● **Предложенный текст**:
=-=-=

Гужоновский завод14 октября 1883 года (2 октября по старому стилю) был подписан царский указ, утвердивший устав акционерного Товарищества Московского металлического завода, впоследствии известного как "завод Гужона". Этот день можно считать датой рождения Московского завода "Серп и Молот"
Автор: Владимир ГАКОВ
Газета "Вечерняя Москва"
Гужон неистовый
История инвестиций
Одним из крупнейших предприятий тяжелой промышленности в Российской империи накануне ее падения считался Московский металлургический завод (ныне «Серп и Молот»).
Впрочем, в самой Белокаменной он был известен всем просто как завод Гужона. Потому что не было в московской купеческой среде фигуры более колоритной, чем его строитель и фактический хозяин – Юлий Гужон.
Золотой Рожок изобилия
Московская история не может пожаловаться на дефицит ярких личностей, но даже в такой достойной компании фигура Гужона выделяется своей неординарностью.
Ю.П. Гужон
Юлий Петрович Гужон родился в России, но до конца дней оставался подданным Франции (откуда родом был его отец) и ревностным католиком. Последние десять лет существования Российской империи бессменно возглавлял Московское общество заводчиков и фабрикантов, был членом и крупнейшим пайщиком московского Товарищества шелковой мануфактуры и упомянутого металлургического завода. Будучи страстным энтузиастом автомобилизма, получил первые в России автомобильные права. Писал вполне трезвые, умереннопрогрессивные – если не сказать, революционные – книги и брошюры по экономике и управлению производством.
Выступал за приватизацию и против господдержки тяжелой промышленности. А на своем заводе поддерживал откровенно потогонную систему, нещадно эксплуатировал рабочих и жестоко расправлялся с забастовщиками.
Даже под угрозой принудительной административной высылки из России! (Бывало в империи и такое – правительство приказывало фабриканту вступать в переговоры с забастовщиками, а тот – ни в какую…) Глашатай московского крупного капитала, сторонник монополизма, фабрикант-«миллионщик».
Словом, по всем показателям – первейший классовый враг победившего в 1917 году пролетариата. Однако грустная ирония истории состояла в том, что в 1918-м «эксплуататора трудового народа» убили не красные, а напротив – белые офицеры.
В середине позапрошлого века, а точнее, в 1845 году, в Белокаменной объявился некий француз, звавшийся Пьером Гужоном. Он решил создать свое дело в России и с этой целью построил небольшой гвоздильный заводик за Бутырской заставой. Спустя два года после прибытия в Россию у Гужона родился сын – Юлий, который наследовал дело отца. При Юлии Гужоне производство, перенесенное к Бабьегородской плотине (поближе к дешевой энергии), расширилось – к началу 1880-х годов заводик выпускал уже не только гвозди, но и пружины, мебельную фурнитуру и тому подобное.

=-=-=

● **Исходные данные**:
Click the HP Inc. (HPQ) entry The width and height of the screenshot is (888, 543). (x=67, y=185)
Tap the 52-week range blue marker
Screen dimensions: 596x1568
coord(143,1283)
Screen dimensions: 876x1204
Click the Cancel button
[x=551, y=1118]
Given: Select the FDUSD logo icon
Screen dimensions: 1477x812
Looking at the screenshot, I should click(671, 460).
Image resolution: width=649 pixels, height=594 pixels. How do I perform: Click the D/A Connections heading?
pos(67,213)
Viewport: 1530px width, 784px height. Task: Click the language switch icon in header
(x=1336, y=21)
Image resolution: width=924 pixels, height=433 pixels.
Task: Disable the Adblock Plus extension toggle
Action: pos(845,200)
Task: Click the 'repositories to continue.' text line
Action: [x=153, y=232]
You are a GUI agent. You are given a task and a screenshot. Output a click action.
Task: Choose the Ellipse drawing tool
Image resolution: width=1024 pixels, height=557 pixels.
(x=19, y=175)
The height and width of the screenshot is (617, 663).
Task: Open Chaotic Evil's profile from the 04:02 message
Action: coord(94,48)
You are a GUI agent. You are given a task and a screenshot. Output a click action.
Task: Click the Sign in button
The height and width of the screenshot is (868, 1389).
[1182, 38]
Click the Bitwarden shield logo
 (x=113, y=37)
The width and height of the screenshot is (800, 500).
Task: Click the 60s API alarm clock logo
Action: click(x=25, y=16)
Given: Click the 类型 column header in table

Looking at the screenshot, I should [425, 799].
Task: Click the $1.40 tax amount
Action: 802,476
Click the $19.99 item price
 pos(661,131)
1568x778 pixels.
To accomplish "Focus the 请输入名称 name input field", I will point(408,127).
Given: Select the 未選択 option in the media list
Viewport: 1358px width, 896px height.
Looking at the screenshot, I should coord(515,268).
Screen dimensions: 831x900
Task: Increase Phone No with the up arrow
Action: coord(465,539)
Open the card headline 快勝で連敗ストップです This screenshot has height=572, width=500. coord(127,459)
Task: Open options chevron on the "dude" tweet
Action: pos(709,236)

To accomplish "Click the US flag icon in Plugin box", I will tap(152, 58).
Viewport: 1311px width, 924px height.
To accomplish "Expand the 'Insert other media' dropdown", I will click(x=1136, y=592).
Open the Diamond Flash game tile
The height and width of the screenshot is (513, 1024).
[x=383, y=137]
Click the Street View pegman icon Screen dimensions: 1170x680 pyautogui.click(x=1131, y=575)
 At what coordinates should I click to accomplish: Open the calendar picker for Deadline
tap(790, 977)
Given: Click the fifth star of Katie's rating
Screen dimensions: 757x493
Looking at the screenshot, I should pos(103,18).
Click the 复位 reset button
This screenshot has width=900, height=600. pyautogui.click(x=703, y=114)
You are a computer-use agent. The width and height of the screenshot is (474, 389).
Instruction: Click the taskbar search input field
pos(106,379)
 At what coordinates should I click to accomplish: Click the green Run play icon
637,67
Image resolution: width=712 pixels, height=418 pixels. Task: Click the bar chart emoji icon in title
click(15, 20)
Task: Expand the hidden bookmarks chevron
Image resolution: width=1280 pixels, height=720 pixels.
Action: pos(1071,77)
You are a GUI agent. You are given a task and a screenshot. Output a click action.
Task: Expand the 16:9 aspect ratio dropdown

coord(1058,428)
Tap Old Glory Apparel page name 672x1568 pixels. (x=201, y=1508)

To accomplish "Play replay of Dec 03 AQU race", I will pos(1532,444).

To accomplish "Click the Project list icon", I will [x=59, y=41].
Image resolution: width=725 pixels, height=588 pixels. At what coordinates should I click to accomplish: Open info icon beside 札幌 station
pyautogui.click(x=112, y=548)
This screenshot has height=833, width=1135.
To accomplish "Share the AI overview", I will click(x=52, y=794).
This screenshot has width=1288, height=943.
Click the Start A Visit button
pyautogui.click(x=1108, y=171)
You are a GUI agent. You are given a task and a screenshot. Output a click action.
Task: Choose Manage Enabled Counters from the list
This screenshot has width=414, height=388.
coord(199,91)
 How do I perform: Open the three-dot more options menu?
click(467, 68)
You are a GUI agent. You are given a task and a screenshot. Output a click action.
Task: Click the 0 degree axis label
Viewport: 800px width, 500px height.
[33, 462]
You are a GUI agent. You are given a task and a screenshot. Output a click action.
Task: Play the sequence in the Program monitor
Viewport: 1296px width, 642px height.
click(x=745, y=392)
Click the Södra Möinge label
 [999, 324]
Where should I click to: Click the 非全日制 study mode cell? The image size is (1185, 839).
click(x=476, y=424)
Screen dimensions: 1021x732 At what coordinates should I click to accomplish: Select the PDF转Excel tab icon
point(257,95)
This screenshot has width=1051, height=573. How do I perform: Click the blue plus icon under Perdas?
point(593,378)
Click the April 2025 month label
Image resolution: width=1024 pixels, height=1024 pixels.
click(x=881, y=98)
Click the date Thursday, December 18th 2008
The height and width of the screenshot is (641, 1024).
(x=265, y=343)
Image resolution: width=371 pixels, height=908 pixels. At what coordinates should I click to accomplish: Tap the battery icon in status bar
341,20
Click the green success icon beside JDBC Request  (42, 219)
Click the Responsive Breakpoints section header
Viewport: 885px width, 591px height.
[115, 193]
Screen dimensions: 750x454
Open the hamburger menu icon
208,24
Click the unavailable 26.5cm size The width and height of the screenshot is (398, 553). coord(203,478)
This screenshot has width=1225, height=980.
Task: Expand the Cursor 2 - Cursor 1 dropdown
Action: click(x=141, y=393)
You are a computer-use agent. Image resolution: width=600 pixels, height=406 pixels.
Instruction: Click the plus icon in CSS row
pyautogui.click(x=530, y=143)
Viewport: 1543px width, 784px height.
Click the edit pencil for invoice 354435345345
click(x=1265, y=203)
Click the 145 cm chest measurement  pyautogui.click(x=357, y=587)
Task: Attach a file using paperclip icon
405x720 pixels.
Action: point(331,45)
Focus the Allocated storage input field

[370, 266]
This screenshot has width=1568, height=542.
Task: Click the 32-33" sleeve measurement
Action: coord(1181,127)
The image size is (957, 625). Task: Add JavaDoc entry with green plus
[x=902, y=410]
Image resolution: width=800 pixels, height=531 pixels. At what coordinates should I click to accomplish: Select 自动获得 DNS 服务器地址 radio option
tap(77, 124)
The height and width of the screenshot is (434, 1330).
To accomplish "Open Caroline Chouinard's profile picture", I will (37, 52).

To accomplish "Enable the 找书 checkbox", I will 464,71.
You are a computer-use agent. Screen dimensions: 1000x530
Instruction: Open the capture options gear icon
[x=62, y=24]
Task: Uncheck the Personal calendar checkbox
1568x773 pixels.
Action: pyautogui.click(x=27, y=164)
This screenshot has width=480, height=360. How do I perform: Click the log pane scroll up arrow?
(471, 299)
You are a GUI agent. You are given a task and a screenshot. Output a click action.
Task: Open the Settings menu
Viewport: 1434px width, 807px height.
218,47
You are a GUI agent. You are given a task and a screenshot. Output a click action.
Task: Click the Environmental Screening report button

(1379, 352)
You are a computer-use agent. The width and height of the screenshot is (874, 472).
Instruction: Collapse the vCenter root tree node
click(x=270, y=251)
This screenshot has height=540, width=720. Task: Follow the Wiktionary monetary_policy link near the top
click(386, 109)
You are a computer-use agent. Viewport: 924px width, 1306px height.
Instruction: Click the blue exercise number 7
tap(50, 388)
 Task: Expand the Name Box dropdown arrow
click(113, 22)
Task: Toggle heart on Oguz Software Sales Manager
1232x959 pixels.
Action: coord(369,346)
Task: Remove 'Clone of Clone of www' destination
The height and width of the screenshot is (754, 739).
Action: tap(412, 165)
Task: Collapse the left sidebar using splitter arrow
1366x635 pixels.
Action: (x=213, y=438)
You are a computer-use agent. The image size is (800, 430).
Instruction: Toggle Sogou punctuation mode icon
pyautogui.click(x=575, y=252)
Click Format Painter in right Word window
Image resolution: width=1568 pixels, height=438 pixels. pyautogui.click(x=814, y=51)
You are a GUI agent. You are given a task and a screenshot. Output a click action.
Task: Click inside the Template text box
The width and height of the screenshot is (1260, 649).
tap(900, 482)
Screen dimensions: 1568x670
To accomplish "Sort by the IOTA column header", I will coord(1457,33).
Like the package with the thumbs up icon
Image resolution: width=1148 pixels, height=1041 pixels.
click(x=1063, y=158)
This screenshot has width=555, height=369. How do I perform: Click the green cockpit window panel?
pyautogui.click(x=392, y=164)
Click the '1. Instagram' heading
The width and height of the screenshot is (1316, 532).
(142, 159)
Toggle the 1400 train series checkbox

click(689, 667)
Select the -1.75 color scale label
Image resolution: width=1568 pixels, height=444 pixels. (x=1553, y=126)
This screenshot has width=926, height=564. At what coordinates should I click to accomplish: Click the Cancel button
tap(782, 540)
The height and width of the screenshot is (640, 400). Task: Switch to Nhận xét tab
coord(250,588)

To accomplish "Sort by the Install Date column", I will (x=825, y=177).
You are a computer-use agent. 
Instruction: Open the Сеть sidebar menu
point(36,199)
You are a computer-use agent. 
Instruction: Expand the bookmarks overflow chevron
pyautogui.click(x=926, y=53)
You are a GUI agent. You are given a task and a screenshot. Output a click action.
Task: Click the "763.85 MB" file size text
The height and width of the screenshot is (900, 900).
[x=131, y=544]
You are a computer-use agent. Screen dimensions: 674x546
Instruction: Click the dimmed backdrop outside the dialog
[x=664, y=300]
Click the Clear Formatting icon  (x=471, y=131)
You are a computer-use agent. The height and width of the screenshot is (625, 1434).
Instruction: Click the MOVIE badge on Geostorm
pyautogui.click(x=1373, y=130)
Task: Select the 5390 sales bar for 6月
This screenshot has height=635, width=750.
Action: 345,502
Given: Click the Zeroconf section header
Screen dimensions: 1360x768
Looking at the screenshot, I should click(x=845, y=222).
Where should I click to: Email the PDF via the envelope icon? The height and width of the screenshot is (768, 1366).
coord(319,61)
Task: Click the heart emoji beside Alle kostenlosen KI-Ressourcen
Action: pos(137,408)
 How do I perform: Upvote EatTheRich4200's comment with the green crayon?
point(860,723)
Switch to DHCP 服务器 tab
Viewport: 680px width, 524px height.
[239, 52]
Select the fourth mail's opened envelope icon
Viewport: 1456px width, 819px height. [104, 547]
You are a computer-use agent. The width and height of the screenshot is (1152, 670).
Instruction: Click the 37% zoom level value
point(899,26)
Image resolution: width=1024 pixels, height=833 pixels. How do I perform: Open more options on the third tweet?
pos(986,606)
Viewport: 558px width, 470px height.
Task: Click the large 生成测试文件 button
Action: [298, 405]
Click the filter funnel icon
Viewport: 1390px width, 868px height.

=-=-=

● **Задача**: Перепишите дословно фрагмент предложенного текста, начиная со слов «Гужон неистовый» и заканчивая словами «хозяин – Юлий Гужон.». Записи никак не связаны с предложенным текстом.

● **Письменный ответ**:
Гужон неистовый
История инвестиций
Одним из крупнейших предприятий тяжелой промышленности в Российской империи накануне ее падения считался Московский металлургический завод (ныне «Серп и Молот»).
Впрочем, в самой Белокаменной он был известен всем просто как завод Гужона. Потому что не было в московской купеческой среде фигуры более колоритной, чем его строитель и фактический хозяин – Юлий Гужон.